I have just tried creating a drilling pattern over a 3D model and SprutCAM adjusts the depth for each hole based on the underlying model........this should make it possible to try your 2D approach on a 3D part.
Is the retract move absolutely necessary, or could a rapid out move be used?

Dave

Beer makes you feel how you ought to feel without beer.



Hi Dave, Hi Sanjeev,

I've programmed quite a bit on Mazaks plunge milling, both as a circular milling option giving the hole diameter as the cutter size so it plunges straight in and rapids straight out and also as a manual milling op with the 3 axis retract as Sanjeev says.
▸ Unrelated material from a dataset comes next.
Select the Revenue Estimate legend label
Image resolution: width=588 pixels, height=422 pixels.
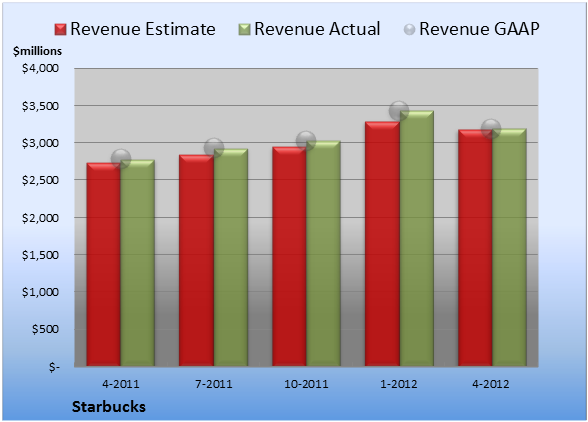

I honestly don't feel the need for the 3 axis retraction in the roughing stage. So long as the swarf evacuation is adequate that it doesn't drag it up the side of the job on retraction.

The majority of plunging was done in stainless with an air blast. Slightly smaller step-over at 5mm but the feedrate was slightly higher. Off the top of my head with a 25mm 2 tip cutter in stainless - 3300rpm, air blast, 1350mm/min. Straight in and rapid out.

The cusps were larger too but profiling with the same cutter afterwards again, with increased feeds, was better for the tool and tip life.

I'll have a quick look in Sprutcam tomorrow to see if there is an easy way of reproducing the plunge milling the way I do it.

Oh by the way Sanjeev...If you're basically helical milling "spiral mill a hole of slightly bigger size than the cutter" then is there a need for 3 axis retracion at all?

Just a thought.

Good luck with those deadlines :-)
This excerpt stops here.